Copy out every line of the records below word for word, with no changes.
——
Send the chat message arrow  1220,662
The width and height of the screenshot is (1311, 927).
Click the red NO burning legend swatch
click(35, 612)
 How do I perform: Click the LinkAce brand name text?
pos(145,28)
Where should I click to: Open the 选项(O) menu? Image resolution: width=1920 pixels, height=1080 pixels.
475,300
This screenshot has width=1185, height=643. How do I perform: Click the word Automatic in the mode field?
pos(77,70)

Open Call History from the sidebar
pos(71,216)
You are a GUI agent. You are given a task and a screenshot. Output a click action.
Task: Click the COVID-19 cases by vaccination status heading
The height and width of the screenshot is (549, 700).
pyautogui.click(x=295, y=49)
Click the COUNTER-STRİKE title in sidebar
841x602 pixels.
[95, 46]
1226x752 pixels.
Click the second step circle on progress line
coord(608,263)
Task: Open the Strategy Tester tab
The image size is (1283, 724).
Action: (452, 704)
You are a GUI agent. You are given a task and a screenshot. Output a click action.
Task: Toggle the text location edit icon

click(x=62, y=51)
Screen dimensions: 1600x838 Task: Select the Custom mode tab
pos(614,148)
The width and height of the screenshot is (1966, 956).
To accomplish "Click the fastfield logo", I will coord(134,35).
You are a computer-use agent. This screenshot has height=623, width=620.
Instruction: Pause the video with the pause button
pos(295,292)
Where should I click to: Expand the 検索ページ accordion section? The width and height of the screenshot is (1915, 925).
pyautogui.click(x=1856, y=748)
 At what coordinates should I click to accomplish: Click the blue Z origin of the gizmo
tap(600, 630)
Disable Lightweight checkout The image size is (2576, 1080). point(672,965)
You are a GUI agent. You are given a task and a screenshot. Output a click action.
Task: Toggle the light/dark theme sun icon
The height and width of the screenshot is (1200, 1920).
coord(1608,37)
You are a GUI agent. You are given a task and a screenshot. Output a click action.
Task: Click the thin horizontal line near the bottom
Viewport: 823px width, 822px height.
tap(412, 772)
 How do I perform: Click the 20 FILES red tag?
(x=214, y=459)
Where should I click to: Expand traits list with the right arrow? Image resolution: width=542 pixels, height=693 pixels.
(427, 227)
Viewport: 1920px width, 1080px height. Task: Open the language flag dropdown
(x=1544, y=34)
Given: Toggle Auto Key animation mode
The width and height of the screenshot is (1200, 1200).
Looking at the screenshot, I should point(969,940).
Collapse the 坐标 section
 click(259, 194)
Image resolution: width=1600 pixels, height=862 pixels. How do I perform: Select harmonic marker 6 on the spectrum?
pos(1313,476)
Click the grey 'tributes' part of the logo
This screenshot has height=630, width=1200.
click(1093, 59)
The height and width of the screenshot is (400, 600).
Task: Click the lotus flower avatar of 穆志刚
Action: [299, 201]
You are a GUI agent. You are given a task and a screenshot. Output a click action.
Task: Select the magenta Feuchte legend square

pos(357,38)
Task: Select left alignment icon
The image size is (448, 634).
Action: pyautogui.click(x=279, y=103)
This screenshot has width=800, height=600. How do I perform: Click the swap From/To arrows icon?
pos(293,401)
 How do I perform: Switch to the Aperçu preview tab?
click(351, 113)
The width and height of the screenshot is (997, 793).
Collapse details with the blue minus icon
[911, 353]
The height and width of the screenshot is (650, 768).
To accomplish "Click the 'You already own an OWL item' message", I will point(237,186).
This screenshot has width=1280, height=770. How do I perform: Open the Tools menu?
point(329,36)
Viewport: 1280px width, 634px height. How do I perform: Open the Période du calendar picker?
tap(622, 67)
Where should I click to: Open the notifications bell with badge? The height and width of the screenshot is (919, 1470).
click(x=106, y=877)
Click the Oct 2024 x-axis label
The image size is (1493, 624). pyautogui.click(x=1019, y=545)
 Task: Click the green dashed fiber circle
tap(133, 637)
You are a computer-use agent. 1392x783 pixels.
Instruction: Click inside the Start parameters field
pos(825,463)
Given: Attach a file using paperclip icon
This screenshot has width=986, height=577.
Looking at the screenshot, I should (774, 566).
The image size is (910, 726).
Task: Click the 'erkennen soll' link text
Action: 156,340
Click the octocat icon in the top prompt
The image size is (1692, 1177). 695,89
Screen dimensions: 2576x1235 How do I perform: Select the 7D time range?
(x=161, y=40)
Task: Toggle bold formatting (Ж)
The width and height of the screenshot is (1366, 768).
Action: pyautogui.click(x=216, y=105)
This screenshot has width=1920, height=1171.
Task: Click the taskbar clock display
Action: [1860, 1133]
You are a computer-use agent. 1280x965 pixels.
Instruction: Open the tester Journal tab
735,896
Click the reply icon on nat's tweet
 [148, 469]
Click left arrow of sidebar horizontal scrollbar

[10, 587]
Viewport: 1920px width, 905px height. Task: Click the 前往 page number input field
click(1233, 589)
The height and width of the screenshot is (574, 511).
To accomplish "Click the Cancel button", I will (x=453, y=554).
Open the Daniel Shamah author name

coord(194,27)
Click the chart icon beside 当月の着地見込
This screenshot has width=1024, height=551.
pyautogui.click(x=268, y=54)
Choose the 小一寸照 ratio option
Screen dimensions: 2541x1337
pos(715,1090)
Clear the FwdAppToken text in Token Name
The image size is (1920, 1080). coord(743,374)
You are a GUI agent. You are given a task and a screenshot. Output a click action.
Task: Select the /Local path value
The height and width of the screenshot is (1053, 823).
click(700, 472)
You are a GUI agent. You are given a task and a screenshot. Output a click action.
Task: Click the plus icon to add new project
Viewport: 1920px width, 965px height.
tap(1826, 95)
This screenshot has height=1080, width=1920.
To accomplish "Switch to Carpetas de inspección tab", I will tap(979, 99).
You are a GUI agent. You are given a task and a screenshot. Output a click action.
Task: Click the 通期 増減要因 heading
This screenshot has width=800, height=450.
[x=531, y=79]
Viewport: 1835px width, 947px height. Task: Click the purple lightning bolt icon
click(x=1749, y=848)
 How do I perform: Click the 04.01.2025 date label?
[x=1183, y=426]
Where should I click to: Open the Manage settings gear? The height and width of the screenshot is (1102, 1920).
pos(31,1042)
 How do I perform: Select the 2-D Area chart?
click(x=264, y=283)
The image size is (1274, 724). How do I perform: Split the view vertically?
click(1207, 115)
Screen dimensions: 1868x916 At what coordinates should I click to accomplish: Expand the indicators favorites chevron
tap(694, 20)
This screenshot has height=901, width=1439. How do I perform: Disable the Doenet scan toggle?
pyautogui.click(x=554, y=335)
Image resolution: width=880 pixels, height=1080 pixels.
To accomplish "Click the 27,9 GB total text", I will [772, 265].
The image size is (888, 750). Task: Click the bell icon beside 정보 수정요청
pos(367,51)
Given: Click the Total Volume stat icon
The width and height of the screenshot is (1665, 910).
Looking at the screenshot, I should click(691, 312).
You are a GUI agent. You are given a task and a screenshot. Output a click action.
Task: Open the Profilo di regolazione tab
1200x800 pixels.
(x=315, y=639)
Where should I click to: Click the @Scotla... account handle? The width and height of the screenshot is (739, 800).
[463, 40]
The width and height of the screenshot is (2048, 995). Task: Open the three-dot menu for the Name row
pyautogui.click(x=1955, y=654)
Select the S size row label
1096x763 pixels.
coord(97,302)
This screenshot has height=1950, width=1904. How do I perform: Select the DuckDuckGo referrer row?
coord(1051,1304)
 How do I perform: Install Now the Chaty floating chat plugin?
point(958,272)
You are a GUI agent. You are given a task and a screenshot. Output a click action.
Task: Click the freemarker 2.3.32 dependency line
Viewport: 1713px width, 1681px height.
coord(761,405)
——
### Task solution:
Send the chat message arrow  1220,662
The width and height of the screenshot is (1311, 927).
Click the red NO burning legend swatch
click(35, 612)
 How do I perform: Click the LinkAce brand name text?
pos(145,28)
Where should I click to: Open the 选项(O) menu? Image resolution: width=1920 pixels, height=1080 pixels.
475,300
This screenshot has width=1185, height=643. How do I perform: Click the word Automatic in the mode field?
pos(77,70)

Open Call History from the sidebar
pos(71,216)
You are a GUI agent. You are given a task and a screenshot. Output a click action.
Task: Click the COVID-19 cases by vaccination status heading
The height and width of the screenshot is (549, 700).
pyautogui.click(x=295, y=49)
Click the COUNTER-STRİKE title in sidebar
841x602 pixels.
[95, 46]
1226x752 pixels.
Click the second step circle on progress line
coord(608,263)
Task: Open the Strategy Tester tab
The image size is (1283, 724).
Action: (452, 704)
You are a GUI agent. You are given a task and a screenshot. Output a click action.
Task: Toggle the text location edit icon

click(x=62, y=51)
Screen dimensions: 1600x838 Task: Select the Custom mode tab
pos(614,148)
The width and height of the screenshot is (1966, 956).
To accomplish "Click the fastfield logo", I will coord(134,35).
You are a computer-use agent. This screenshot has height=623, width=620.
Instruction: Pause the video with the pause button
pos(295,292)
Where should I click to: Expand the 検索ページ accordion section? The width and height of the screenshot is (1915, 925).
pyautogui.click(x=1856, y=748)
 At what coordinates should I click to accomplish: Click the blue Z origin of the gizmo
tap(600, 630)
Disable Lightweight checkout The image size is (2576, 1080). point(672,965)
You are a GUI agent. You are given a task and a screenshot. Output a click action.
Task: Toggle the light/dark theme sun icon
The height and width of the screenshot is (1200, 1920).
coord(1608,37)
You are a GUI agent. You are given a task and a screenshot. Output a click action.
Task: Click the thin horizontal line near the bottom
Viewport: 823px width, 822px height.
tap(412, 772)
 How do I perform: Click the 20 FILES red tag?
(x=214, y=459)
Where should I click to: Expand traits list with the right arrow? Image resolution: width=542 pixels, height=693 pixels.
(427, 227)
Viewport: 1920px width, 1080px height. Task: Open the language flag dropdown
(x=1544, y=34)
Given: Toggle Auto Key animation mode
The width and height of the screenshot is (1200, 1200).
Looking at the screenshot, I should point(969,940).
Collapse the 坐标 section
 click(259, 194)
Image resolution: width=1600 pixels, height=862 pixels. How do I perform: Select harmonic marker 6 on the spectrum?
pos(1313,476)
Click the grey 'tributes' part of the logo
This screenshot has height=630, width=1200.
click(1093, 59)
The height and width of the screenshot is (400, 600).
Task: Click the lotus flower avatar of 穆志刚
Action: [299, 201]
You are a GUI agent. You are given a task and a screenshot. Output a click action.
Task: Select the magenta Feuchte legend square

pos(357,38)
Task: Select left alignment icon
The image size is (448, 634).
Action: pyautogui.click(x=279, y=103)
This screenshot has width=800, height=600. How do I perform: Click the swap From/To arrows icon?
pos(293,401)
 How do I perform: Switch to the Aperçu preview tab?
click(351, 113)
The width and height of the screenshot is (997, 793).
Collapse details with the blue minus icon
[911, 353]
The height and width of the screenshot is (650, 768).
To accomplish "Click the 'You already own an OWL item' message", I will point(237,186).
This screenshot has width=1280, height=770. How do I perform: Open the Tools menu?
point(329,36)
Viewport: 1280px width, 634px height. How do I perform: Open the Période du calendar picker?
tap(622, 67)
Where should I click to: Open the notifications bell with badge? The height and width of the screenshot is (919, 1470).
click(x=106, y=877)
Click the Oct 2024 x-axis label
The image size is (1493, 624). pyautogui.click(x=1019, y=545)
 Task: Click the green dashed fiber circle
tap(133, 637)
You are a computer-use agent. 1392x783 pixels.
Instruction: Click inside the Start parameters field
pos(825,463)
Given: Attach a file using paperclip icon
This screenshot has width=986, height=577.
Looking at the screenshot, I should (774, 566).
The image size is (910, 726).
Task: Click the 'erkennen soll' link text
Action: 156,340
Click the octocat icon in the top prompt
The image size is (1692, 1177). 695,89
Screen dimensions: 2576x1235 How do I perform: Select the 7D time range?
(x=161, y=40)
Task: Toggle bold formatting (Ж)
The width and height of the screenshot is (1366, 768).
Action: pyautogui.click(x=216, y=105)
This screenshot has width=1920, height=1171.
Task: Click the taskbar clock display
Action: [1860, 1133]
You are a computer-use agent. 1280x965 pixels.
Instruction: Open the tester Journal tab
735,896
Click the reply icon on nat's tweet
 [148, 469]
Click left arrow of sidebar horizontal scrollbar

[10, 587]
Viewport: 1920px width, 905px height. Task: Click the 前往 page number input field
click(1233, 589)
The height and width of the screenshot is (574, 511).
To accomplish "Click the Cancel button", I will (x=453, y=554).
Open the Daniel Shamah author name

coord(194,27)
Click the chart icon beside 当月の着地見込
This screenshot has width=1024, height=551.
pyautogui.click(x=268, y=54)
Choose the 小一寸照 ratio option
Screen dimensions: 2541x1337
pos(715,1090)
Clear the FwdAppToken text in Token Name
The image size is (1920, 1080). coord(743,374)
You are a GUI agent. You are given a task and a screenshot. Output a click action.
Task: Select the /Local path value
The height and width of the screenshot is (1053, 823).
click(700, 472)
You are a GUI agent. You are given a task and a screenshot. Output a click action.
Task: Click the plus icon to add new project
Viewport: 1920px width, 965px height.
tap(1826, 95)
This screenshot has height=1080, width=1920.
To accomplish "Switch to Carpetas de inspección tab", I will tap(979, 99).
You are a GUI agent. You are given a task and a screenshot. Output a click action.
Task: Click the 通期 増減要因 heading
This screenshot has width=800, height=450.
[x=531, y=79]
Viewport: 1835px width, 947px height. Task: Click the purple lightning bolt icon
click(x=1749, y=848)
 How do I perform: Click the 04.01.2025 date label?
[x=1183, y=426]
Where should I click to: Open the Manage settings gear? The height and width of the screenshot is (1102, 1920).
pos(31,1042)
 How do I perform: Select the 2-D Area chart?
click(x=264, y=283)
The image size is (1274, 724). How do I perform: Split the view vertically?
click(1207, 115)
Screen dimensions: 1868x916 At what coordinates should I click to accomplish: Expand the indicators favorites chevron
tap(694, 20)
This screenshot has height=901, width=1439. How do I perform: Disable the Doenet scan toggle?
pyautogui.click(x=554, y=335)
Image resolution: width=880 pixels, height=1080 pixels.
To accomplish "Click the 27,9 GB total text", I will [772, 265].
The image size is (888, 750). Task: Click the bell icon beside 정보 수정요청
pos(367,51)
Given: Click the Total Volume stat icon
The width and height of the screenshot is (1665, 910).
Looking at the screenshot, I should click(691, 312).
You are a GUI agent. You are given a task and a screenshot. Output a click action.
Task: Open the Profilo di regolazione tab
1200x800 pixels.
(x=315, y=639)
Where should I click to: Click the @Scotla... account handle? The width and height of the screenshot is (739, 800).
[463, 40]
The width and height of the screenshot is (2048, 995). Task: Open the three-dot menu for the Name row
pyautogui.click(x=1955, y=654)
Select the S size row label
1096x763 pixels.
coord(97,302)
This screenshot has height=1950, width=1904. How do I perform: Select the DuckDuckGo referrer row?
coord(1051,1304)
 How do I perform: Install Now the Chaty floating chat plugin?
point(958,272)
You are a GUI agent. You are given a task and a screenshot. Output a click action.
Task: Click the freemarker 2.3.32 dependency line
Viewport: 1713px width, 1681px height.
coord(761,405)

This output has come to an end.